Professor Peter Singer, infanticide advocate, wins million-dollar philosophy award

Peter Singer

Princeton bioethics professor Peter Singer, widely known as an advocate for infanticide, has been awarded a million dollar prize for his contribution to modern thought. Widely regarded as the “Nobel Prize for Philosophy,” Singer made history in September as he was awarded the Berggruen Prize for Philosophy and Culture. However, Singer promotes many questionable philosophies, like the idea that some babies should be allowed to be killed after birth.

The Berggruen Prize is awarded each year to “thinkers whose ideas have profoundly shaped human self-understanding and advancement in a rapidly changing world.” The Berggruen Prize Jury reportedly chose Singer for “his widely influential and intellectually rigorous work in reinvigorating utilitarianism as part of academic philosophy and as a force for change in the world.” They claim, “Through his writings, Singer has helped shape the animal rights and effective altruism movements and has argued for more expansive socio-economic policies in emergency response and the eradication of global poverty.”

But while Singer is an advocate for animals, he is the opposite for human beings.
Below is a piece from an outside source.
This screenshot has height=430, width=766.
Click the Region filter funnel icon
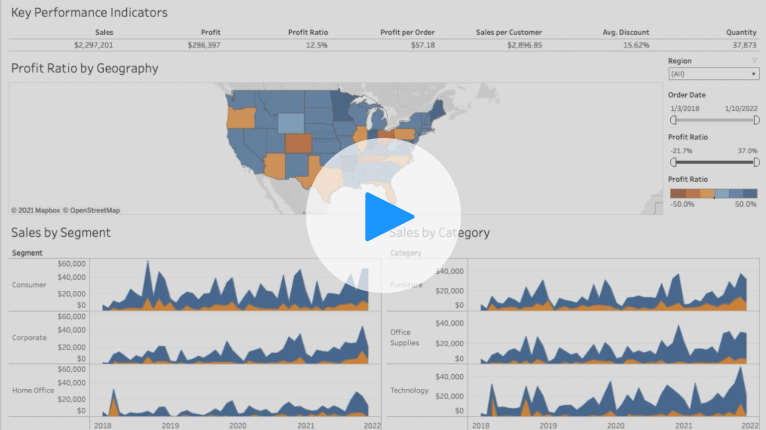[754, 61]
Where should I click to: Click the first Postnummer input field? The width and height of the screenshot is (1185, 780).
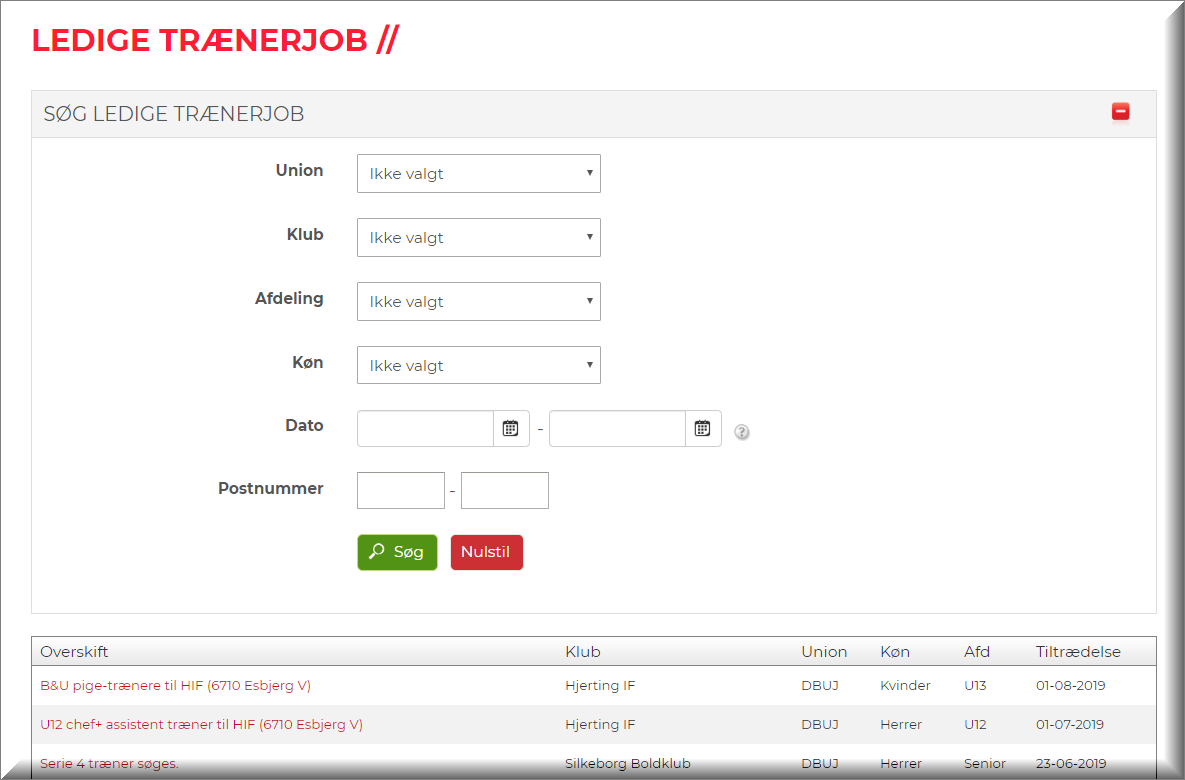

Live Action News has reported on Singer’s extreme ideologies in the past, as far back as 2012, noting that he “is an advocate for abortion, as a woman’s right and as a form of population control; bestiality; and euthanasia, and he has made the moral case for infanticide, particularly for disabled infants.”

READ: Gosnell believes the Bible excuses his infanticide

As Live Action News noted, Singer argued during a recent abortion debate that “human beings have varying degrees of value based on their capacity to be self-aware and feel pain… [and] Singer claimed, abortion cannot be considered immoral, as it is not until sometime after birth that human beings obtain their full right to life.”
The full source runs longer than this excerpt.